═════ Given records ═════

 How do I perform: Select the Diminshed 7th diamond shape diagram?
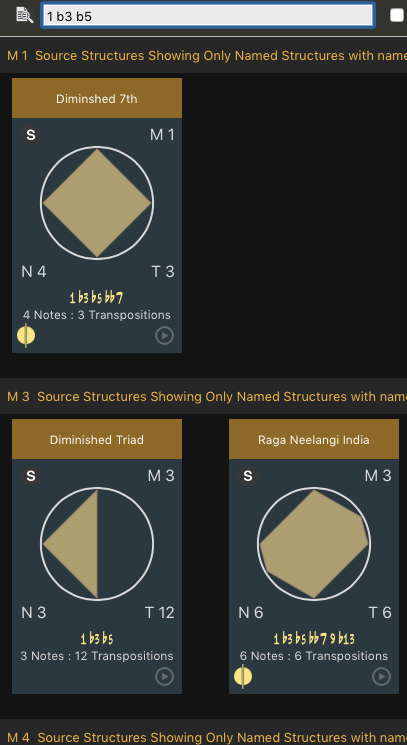click(x=97, y=203)
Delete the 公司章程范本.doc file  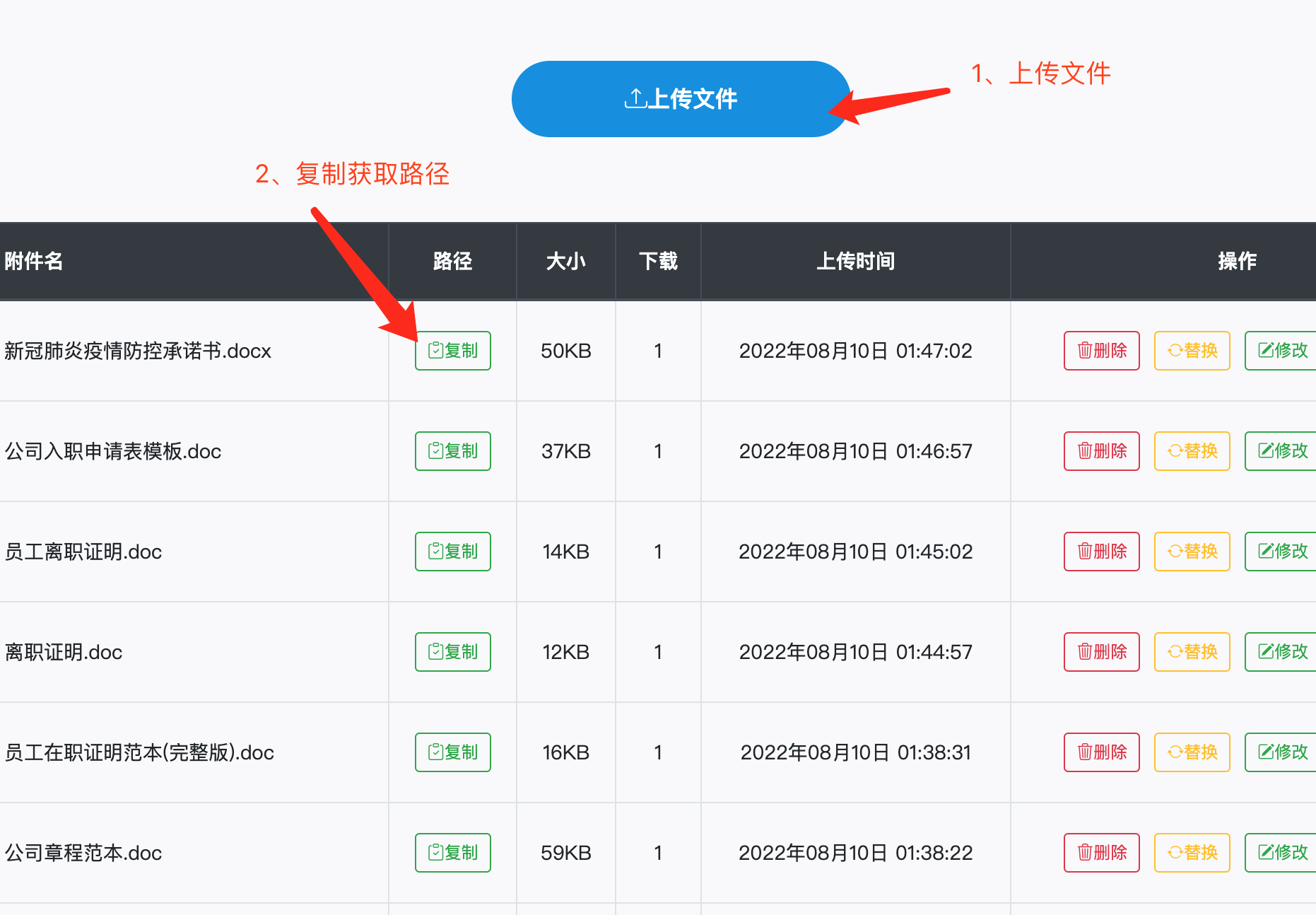[x=1101, y=853]

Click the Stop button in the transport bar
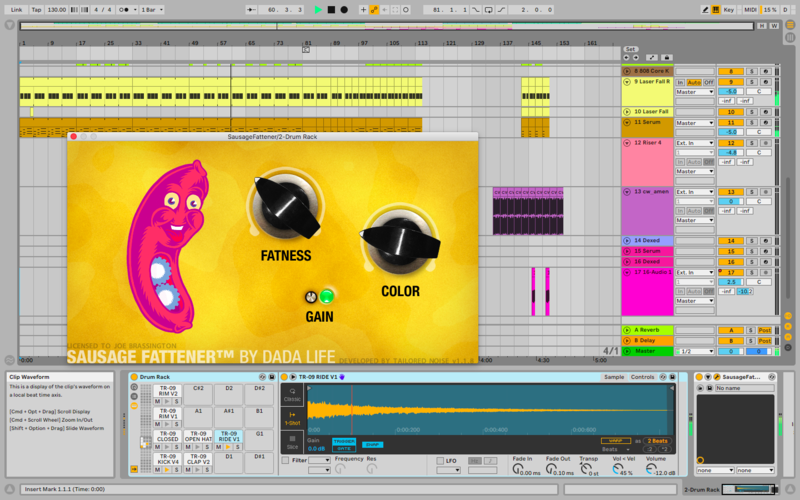pos(331,9)
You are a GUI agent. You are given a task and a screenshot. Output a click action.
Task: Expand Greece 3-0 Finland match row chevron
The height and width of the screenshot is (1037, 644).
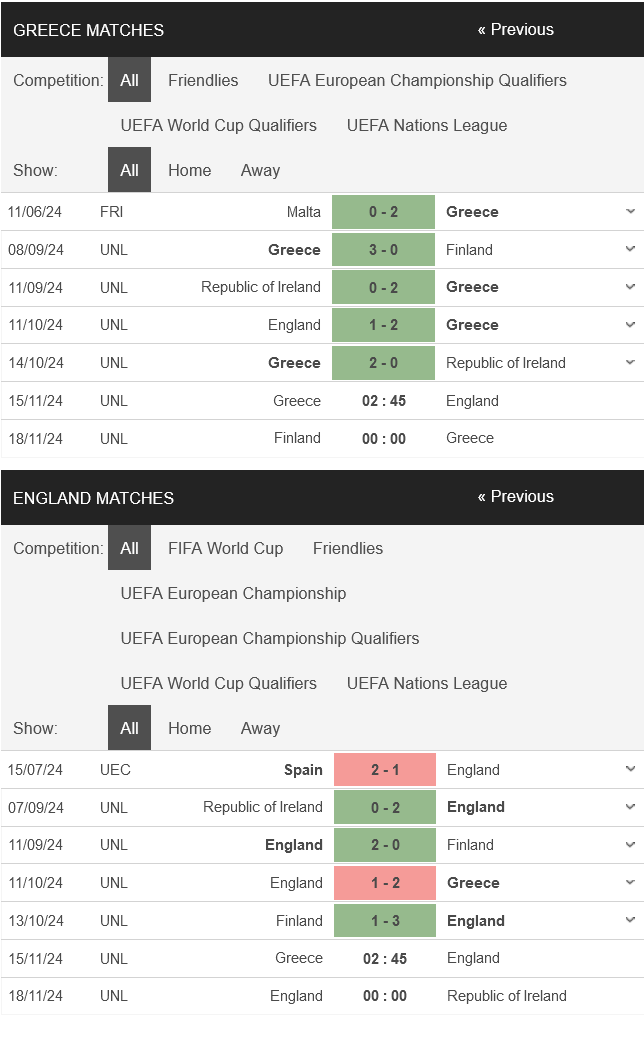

═════

◆ Work instructions
Starting at the line containing "You are a GUI" and ending at the end of the listing above, present those lines as a numbered list. Omit blank lines and leave the pictures out of the answer.

◆ Exercise answer
1. You are a GUI agent. You are given a task and a screenshot. Output a click action.
2. Task: Expand Greece 3-0 Finland match row chevron
3. The height and width of the screenshot is (1037, 644).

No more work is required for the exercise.